▸ WHAT THE TASK REQUIRES
Render the items starting at the line containing "The width and height of the screenshot is (1149, 1036)." and ending at the line containing "Open Business Standard's" as a numbered list, omitting blank lines. Leave the pictures out of the answer.

=== RECORDS SUPPLIED ===

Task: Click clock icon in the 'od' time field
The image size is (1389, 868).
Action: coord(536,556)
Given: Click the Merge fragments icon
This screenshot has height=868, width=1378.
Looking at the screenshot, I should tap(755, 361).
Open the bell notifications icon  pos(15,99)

===
=== RECORDS SUPPLIED ===

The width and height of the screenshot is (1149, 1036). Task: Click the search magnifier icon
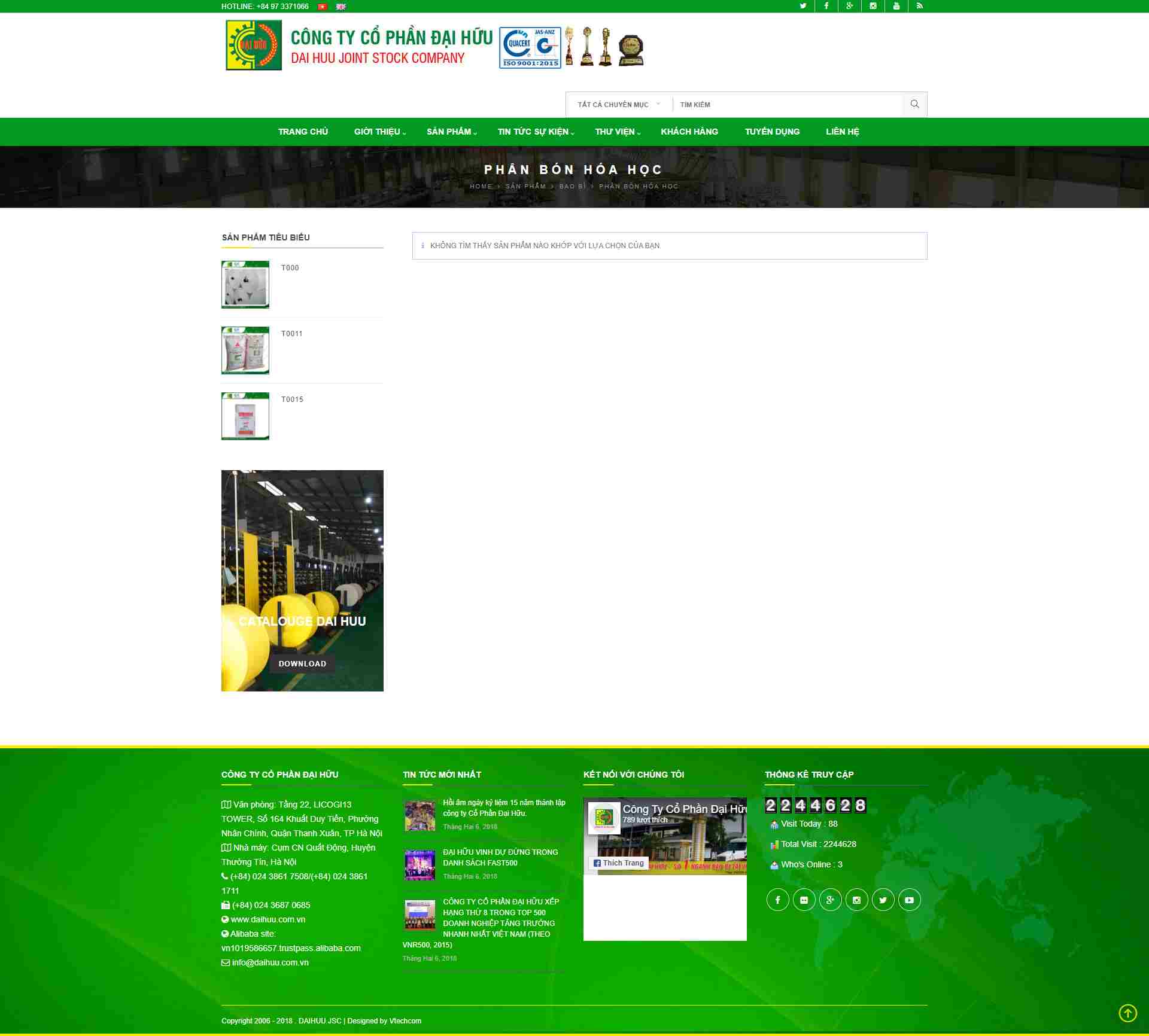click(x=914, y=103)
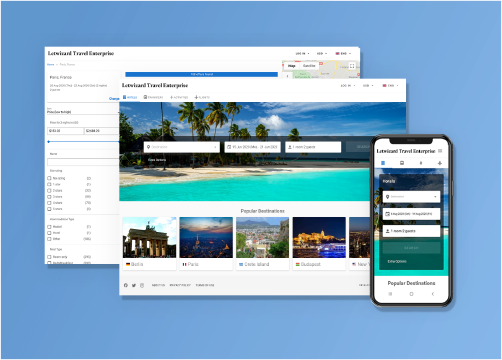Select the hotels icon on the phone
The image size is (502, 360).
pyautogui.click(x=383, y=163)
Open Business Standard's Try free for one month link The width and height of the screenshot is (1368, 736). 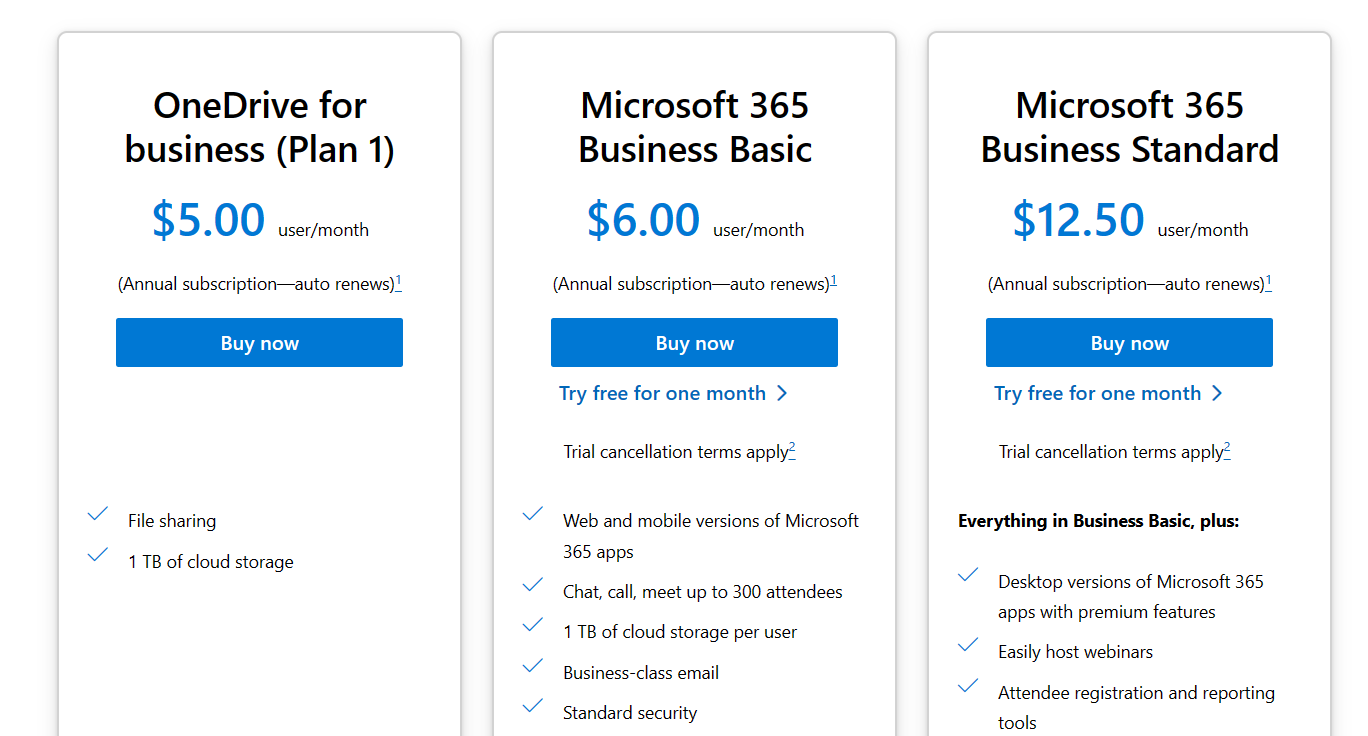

===

▸ REPLY
1. The width and height of the screenshot is (1149, 1036). Task: Click the search magnifier icon
2. click(x=914, y=103)
3. Select the hotels icon on the phone
4. The image size is (502, 360).
5. pyautogui.click(x=383, y=163)
6. Open Business Standard's Try free for one month link The width and height of the screenshot is (1368, 736). 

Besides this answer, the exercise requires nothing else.